Что ей делать с остатком дней своих?

– Можешь вспомнить, как оно ощущалось, когда ты окончил университет? – спросила она у отца.

– Еще как могу, – ответил он, продолжая сортировать и раскладывать по стопкам. – Ужасное чувство. Совершенно не триумфальное. Три года прошло, не успел глазом моргнуть, – а тебе и дальше жить с родителями. Я тосковал страшно – в точности как ты теперь.

– Я не тоскую, – возразила Прим. – Просто немного… не по себе. Я толком не понимаю, что делать дальше.

– Ну, у тебя уйма времени, чтобы это обдумать, – сказал отец. – Дай себе выдохнуть. Тебе всего двадцать три.

– Верно, – сказала Прим. – Но как же… В смысле, когда тебе было как мне сейчас, у тебя были какие-нибудь планы? Ты знал, что хочешь стать… – На уме у нее вдруг стало пусто. – Еще раз, чем ты занимался?

– Я был аттестованным оценщиком недвижимости, – сказал отец. – Больше тридцати лет.

– Да, – сказала Прим, – извини. Не знаю, чего оно никак у меня в голове не закрепится.
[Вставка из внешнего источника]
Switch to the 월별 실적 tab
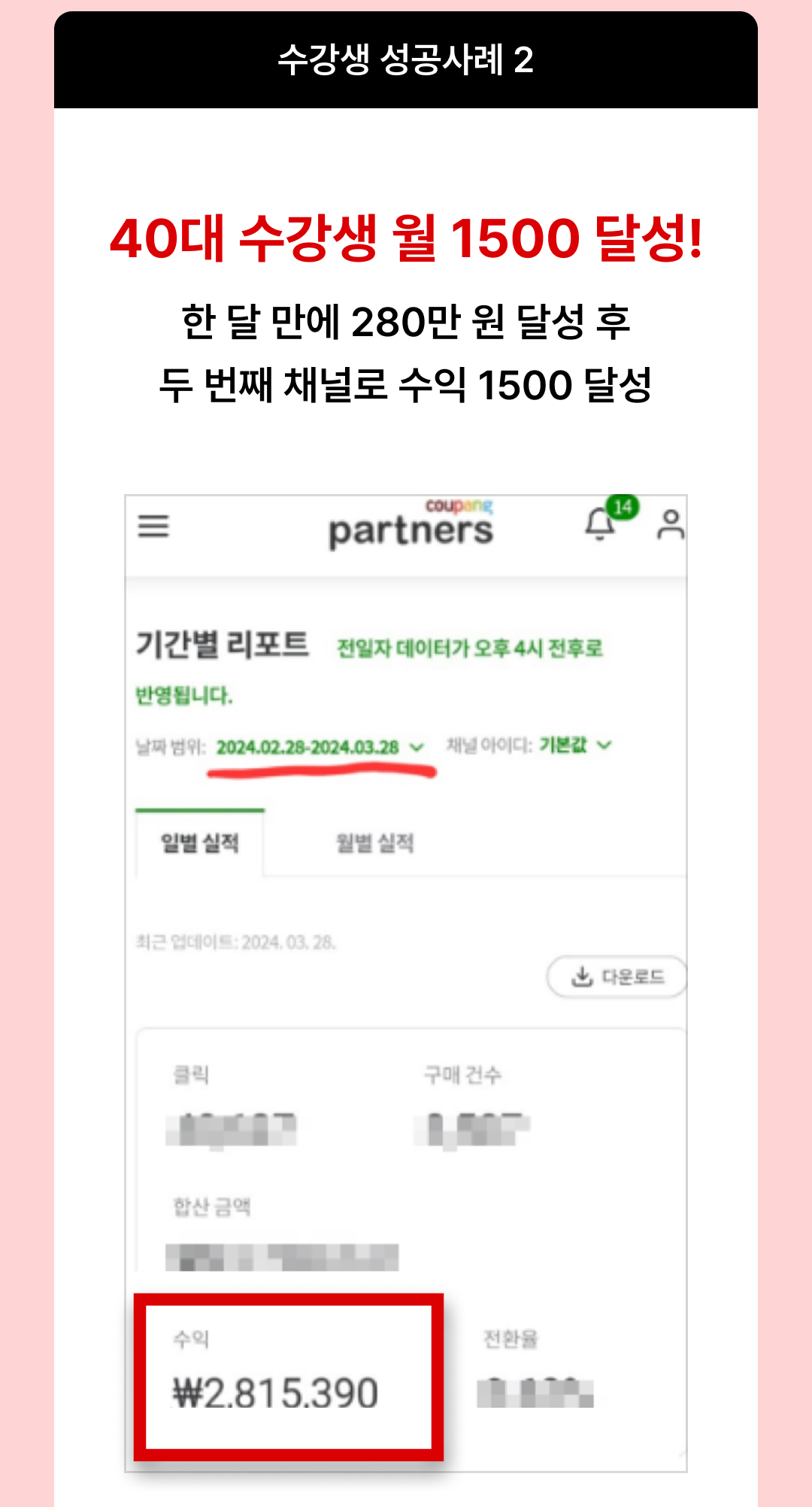 374,843
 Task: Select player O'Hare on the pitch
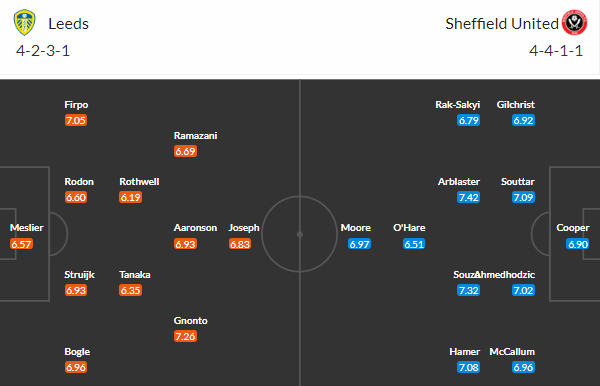(409, 228)
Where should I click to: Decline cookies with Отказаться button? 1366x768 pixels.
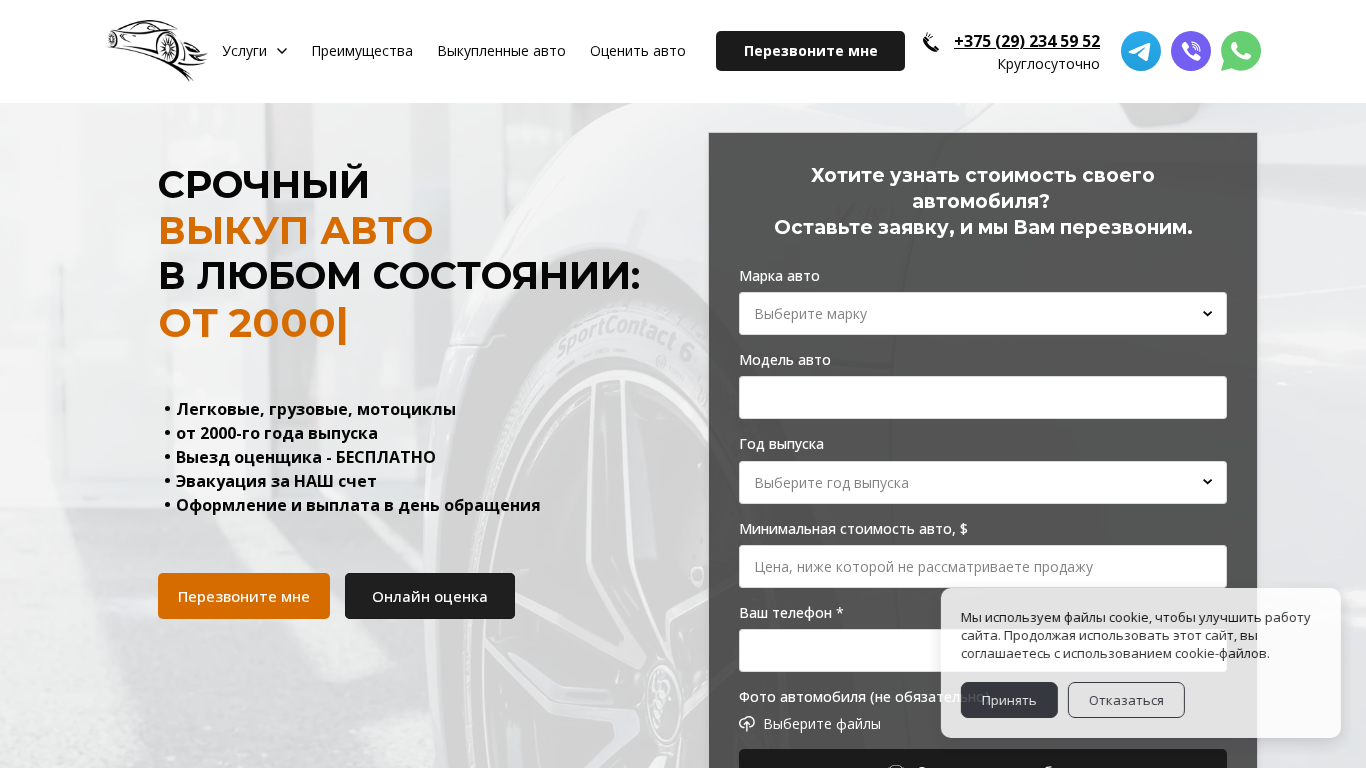tap(1126, 700)
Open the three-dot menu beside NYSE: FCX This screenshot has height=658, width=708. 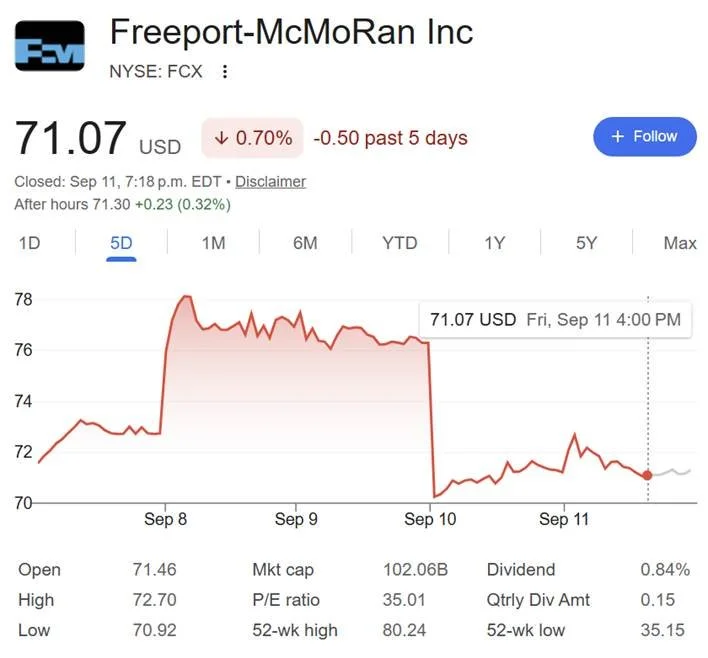pyautogui.click(x=224, y=71)
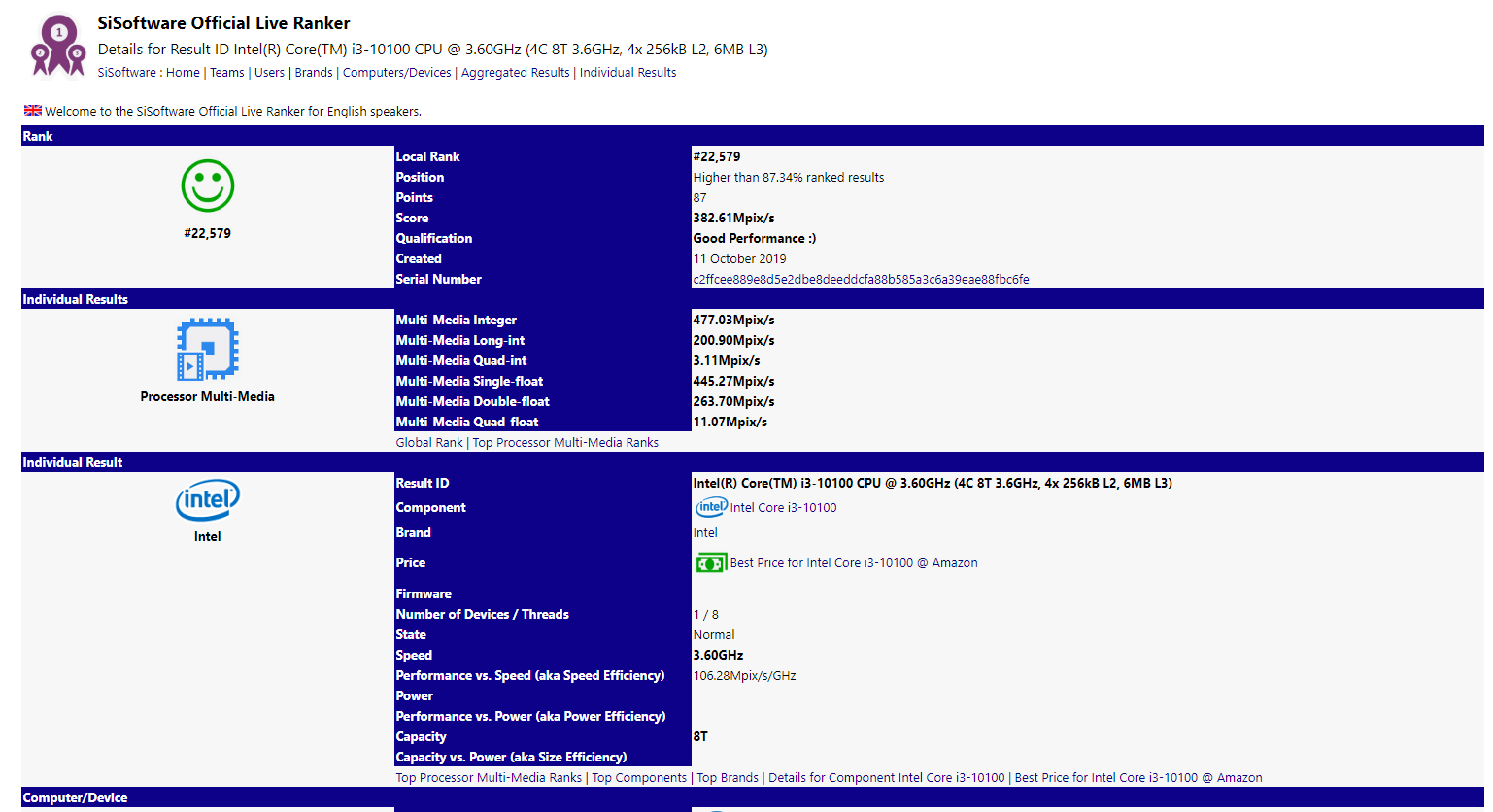The width and height of the screenshot is (1493, 812).
Task: Click the small Intel logo beside Component
Action: click(711, 507)
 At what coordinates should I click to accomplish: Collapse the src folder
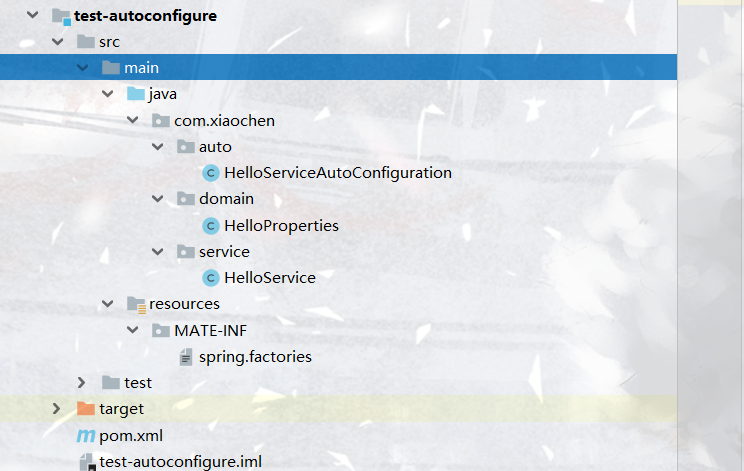pos(58,42)
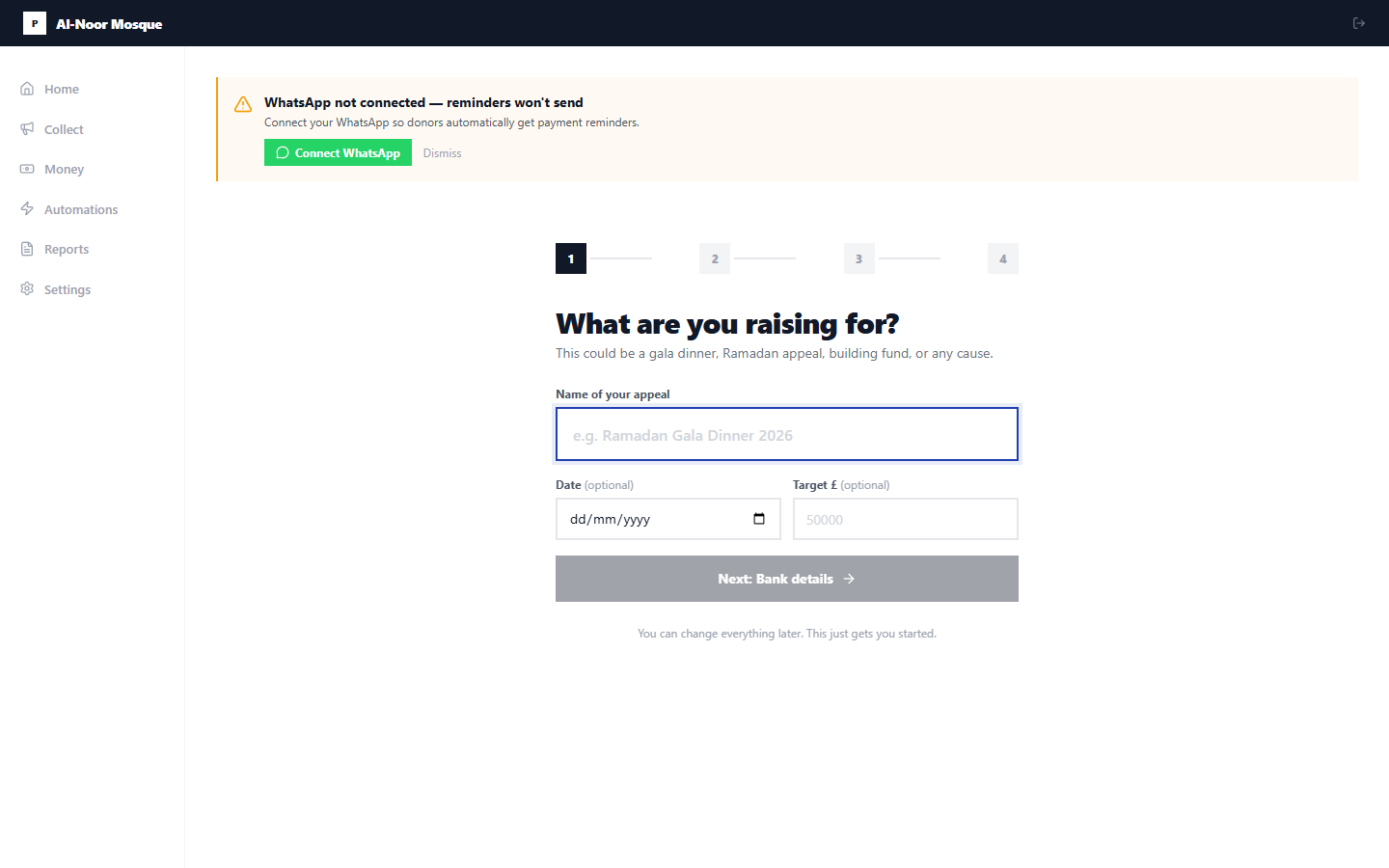Click the logout icon in header

coord(1359,23)

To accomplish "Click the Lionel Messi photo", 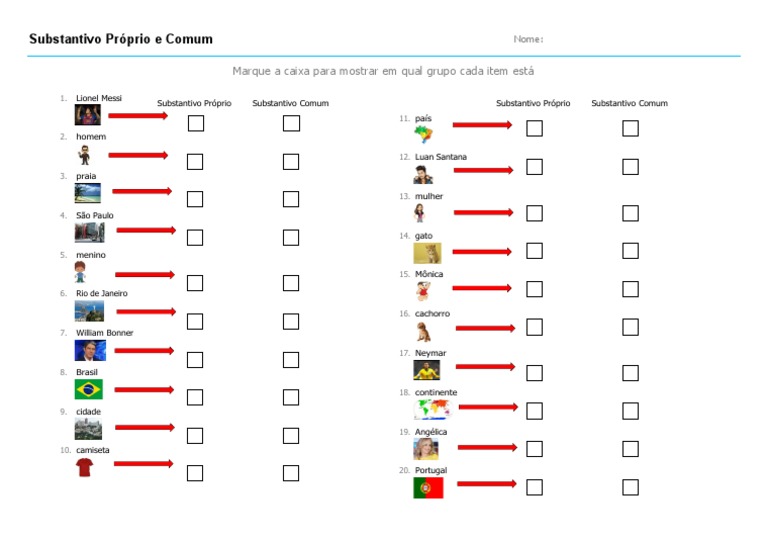I will (x=88, y=115).

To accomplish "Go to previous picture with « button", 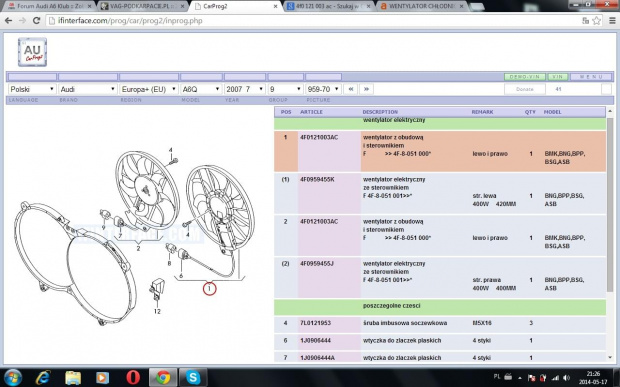I will [x=351, y=89].
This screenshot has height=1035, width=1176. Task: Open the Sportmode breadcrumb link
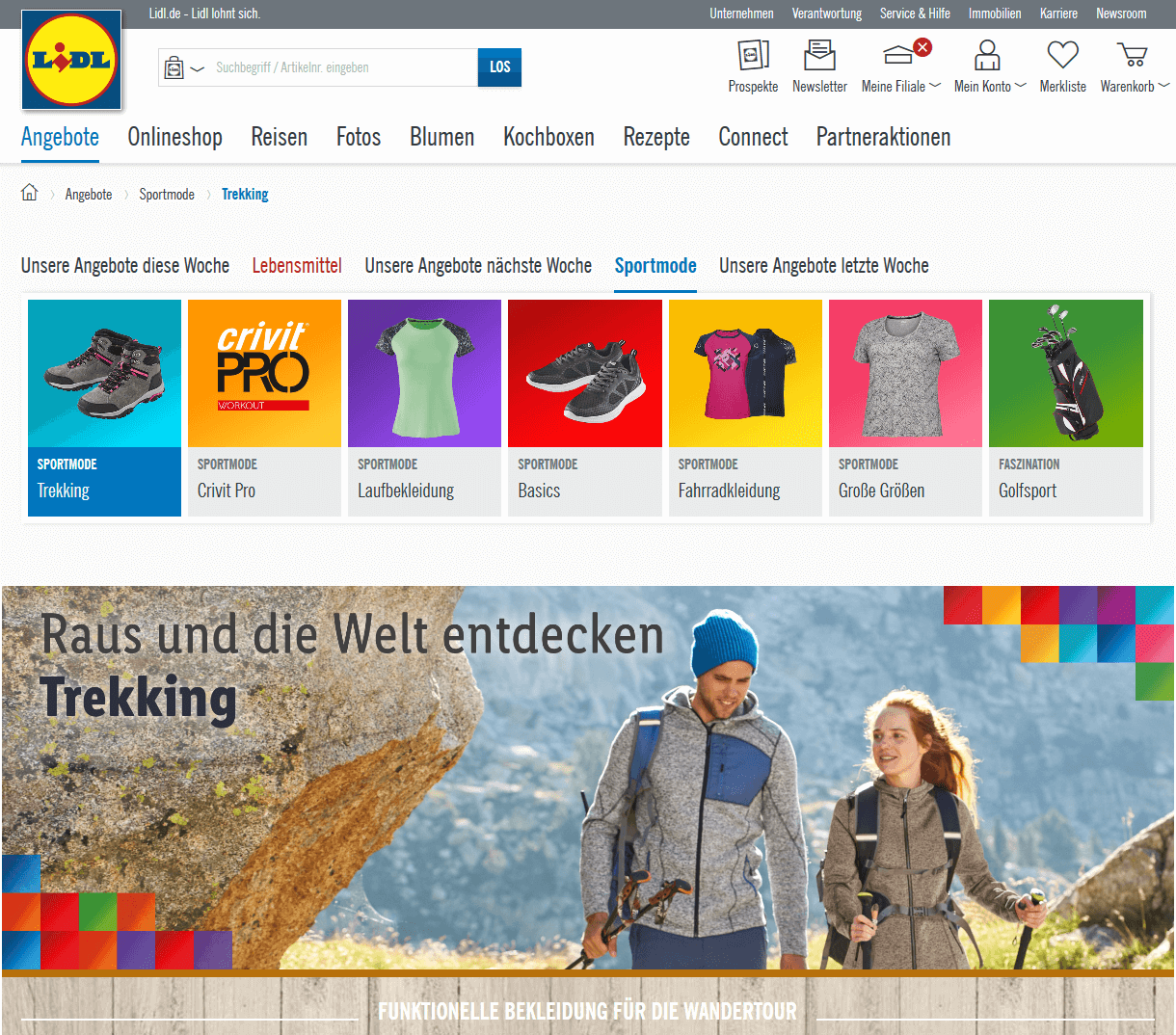point(167,195)
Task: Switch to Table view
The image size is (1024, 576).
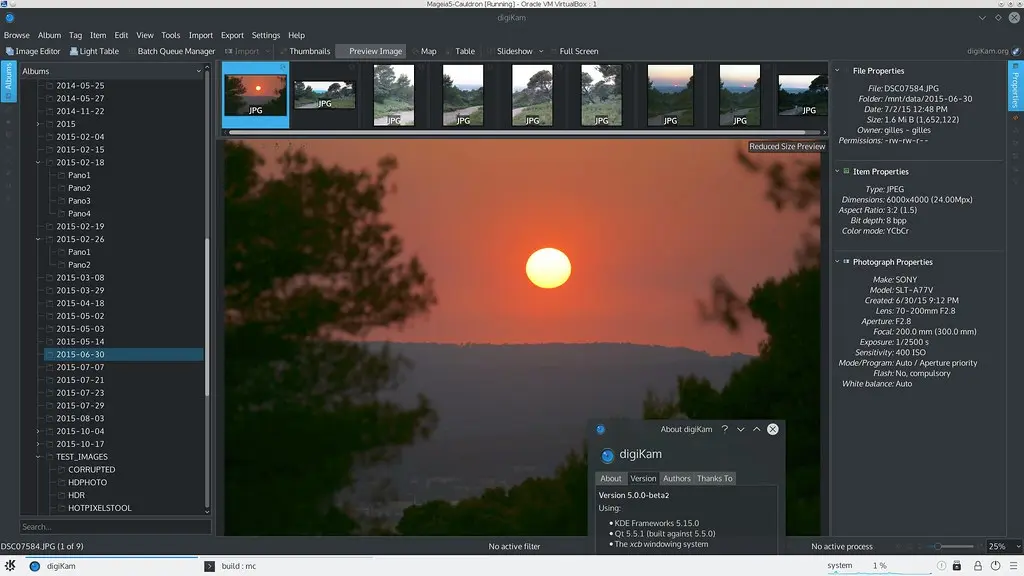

– И нет, – продолжил Эндрю, – в планах у меня этого никогда не было. И уж точно не было моей мечтой детства. На это меня просто вроде как снесло течением. Ничего плохого здесь нет. Многих сносит течением на всякое. – Он глянул на брошенный экземпляр “Титуса Гроана” рядом с Прим. – Ты когда-то любила эту книгу, – произнес он. – В чем дело? Нет настроения?

– Не сейчас. Хочу чего-то посовременнее. Такого, что объяснит мне мир. Не знаю… чего-нибудь политического, может.

– С каких это пор ты интересуешься политикой?

– Ты не знаешь, чем я интересуюсь, – отозвалась Прим со вскипающим негодованием. – У нас через три дня будет новый премьер-министр. Это интересно, верно?

Эндрю пожал плечами и долго смотрел на обложку “Расселаса” Сэмюэла Джонсона[3]. Казалось, отец не может решить его судьбу, а в конце концов произнес только:

– Премьер-министры приходят и уходят.

Беззаботный фатализм этого утверждения тотчас взбесил Прим.

– Как мне поддерживать с тобой беседу, если ты говоришь такое вот? Что это вообще значит?

– Если хочешь поговорить о политике, – сказал Эндрю, – завтра к нам приезжает друг твоей матери Кристофер, и уж он-то будет более чем рад стараться. А пока можешь почитать его блог. Насколько я понимаю, он очень политичен.

Распознав непривычную резкость у него в голосе (а отец был не из тех, кого легко спровоцировать), Прим сыграла стратегическую ретираду из библиотеки. О том, что к ним приезжает гостить Джоаннин друг, она позабыла. Отца, судя по тону, это не очень радует, подумала Прим.

Отплыв в кухню и обнаружив ее пустой, Прим задумалась, не предложить ли ей соорудить для всех ужин, поскольку сейчас в кухне для этого происходило прискорбно мало. Но инерция стискивала ее слишком крепко, и, добыв три маслины из чашки в холодильнике и сунув их в рот, Прим отправилась искать, с кем бы еще поговорить.

Мать ее Джоанна сидела в кабинете и набивала что-то на компьютере. Бубнило “Радио 3”. Прим заглянула матери через плечо – что та печатает? Вроде бы какое-то дополнение к резолюции церковного совета, определяющее точные размер и начертание шрифта, который нужно использовать в предупреждениях, касающихся здоровья прихожан и связанных с аллергенными особенностями цветочных композиций. Прим уселась на диванчике позади материного рабочего стола, с унынием думая о том, до чего насильно въелся в нее за последние два месяца точный смысл слова “приходской”.

Музыка на радио была странная. Странная, но довольно красивая. Высокий мужской голос (контртенор? так он называется, этот тип голоса?) выводил меланхолическую мелодию в сопровождении незамысловатой, нежной, едва слышной гитары. В записи слышалось много эха.

– Хорошее, – сказала Прим. – Что это?

Мать не отвлеклась от печатания.

– Я толком не слушала.

[3] Сэмюэл Джонсон (1709–1784) – английский писатель, поэт, эссеист, литературный критик, автор “Словаря английского языка” (1755). “История Расселаса, принца Абиссинии” (The History of Rasselas, Prince of Abissinia, 1759) – философская аллегория Джонсона.